Забудем, что шествие
22
Литературная газета. 1935. 28 февраля.
Далее шло прямое обвинение в плагиате – в том, что, побывав в Мексике, обладавший хорошим музыкальным слухом Александров запомнил там мелодию, которую позже напел Дунаевскому для марша.
Киношники ответили на этот выпад одновременно, 5 марта, двумя залпами: Александров и Дунаевский в газете «Кино», их покровитель Шумяцкий – в «Комсомолке». Они обвиняли «Литературку» в пуританизме, мещанстве, ограниченном кругозоре, клевете, заушательстве, беспринципности, самодовольном невежестве. А самого Безыменского в черной зависти – не приняли у него бездарный киносценарий «Дуэль», вот он и мстит более удачливым людям.
«Мелодия была написана в декабре 1932 года, т. е. за год до выхода американского фильма на экраны США. Старую мексиканскую песню Александров вывез из Мексики и подсказал Дунаевскому, – возмущался председатель ГУКФа. – Однако композитор взял из нее буквально два такта. Эту же народную песню использовали для своего фильма американцы. Т. е. налицо вполне законное совпадение источников, а не плагиат». [23]
Возможно, именно отсюда «вырос» эпизод фильма «Антон Иванович сердится» – когда композитор Керосинов приносит заказанную ему песню, в которой слушатели узнают «По улицам ходила большая крокодила». В ответ на обвинения возмущенных артистов композитор кричит: «Мещане! Вы когда-нибудь слышали слово „фольклор“?!» А перед уходом соглашается: «Ладно, я изменю два такта».
23
Комсомольская правда. 1935. 5 марта.
Уже на следующий после этой отповеди день «Литературная газета» открыла пальбу по трем мишеням: музыке «Веселых ребят», текстам песен и фильму в целом. «Музыкальную» линию продолжил Безыменский. Он был настроен сравнительно миролюбиво: сколько тактов совпало, я не считал. Услышал, что мелодии очень похожи, вот и удивился. Имею право. Более раздраженно выступил поэт Семен Кирсанов. Он утверждал, что год назад режиссер Александров предложил ему написать несколько песен для снимающейся кинокомедии, даже наиграл «рыбу» – музыку с нескольких мексиканских пластинок (вот ведь далась им эта Мексика!). Через какое-то время Кирсанов песни написал, однако режиссер потребовал их переделать – ему была нужна полная аполитичность текста. У поэта так не получилось, и их совместная деятельность заглохла. Когда же фильм вышел, то Кирсанов с изумлением узнал в песнях Лебедева-Кумача слегка переделанные свои строчки. А в песне Анюты вообще был использован без изменений целый куплет.

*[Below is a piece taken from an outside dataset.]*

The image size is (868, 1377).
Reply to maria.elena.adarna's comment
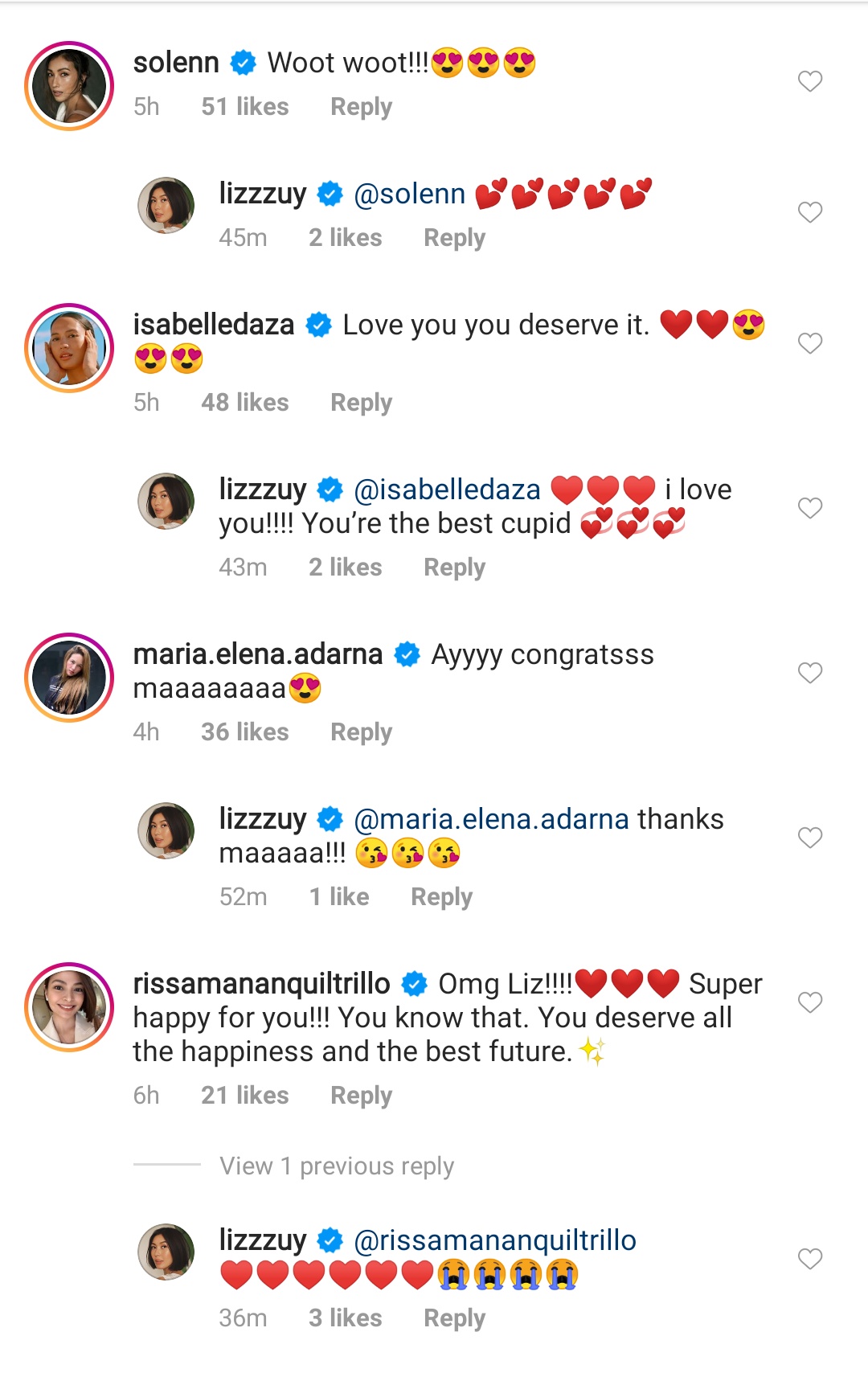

Тяжелая артиллерия в атакующей тройке была представлена обширной статьей Бруно Ясенского – польского писателя, члена Французской компартии, в 1929 году переехавшего в СССР. После выхода романа «Человек меняет кожу», о создании оросительной системы Вахшстроя, он стал депутатом Сталинабадского горсовета и членом ЦИК Таджикистана. Для начала Ясенский просто охаял фильм, написав, будто через два месяца зрители начисто забыли о нем (полная чушь – «Веселых ребят» до сих пор прекрасно помнят). Это явная неудача, не унимался писатель, и нечего выдавать ее за знамя нового жанра. Тут ведь не только музыка, тут много чего содрано с зарубежных лент. Дальше приводятся примеры. Пастух с любимой коровой и неотступно следующим за ним стадом – это из ленты Бестера Китона «Моя корова и я». Корова в постели – из «Золотого века» испанца Буньюэля. Человек, который танцует, опоясавшись веревкой, на другом конце которой привязана корова, – «Золотая лихорадка» Чарли Чаплина, правда, там привязана собака. От Чаплина пришел и живой барашек, поставленный вместо игрушечного. Катафалк в роли веселого экипажа благополучно «приехал» из фильма француза Рене Клера «Антракт» и так далее. Поэтому нечего с пеной у рта защищать картину, в которой столько эпизодов заимствовано у других режиссеров.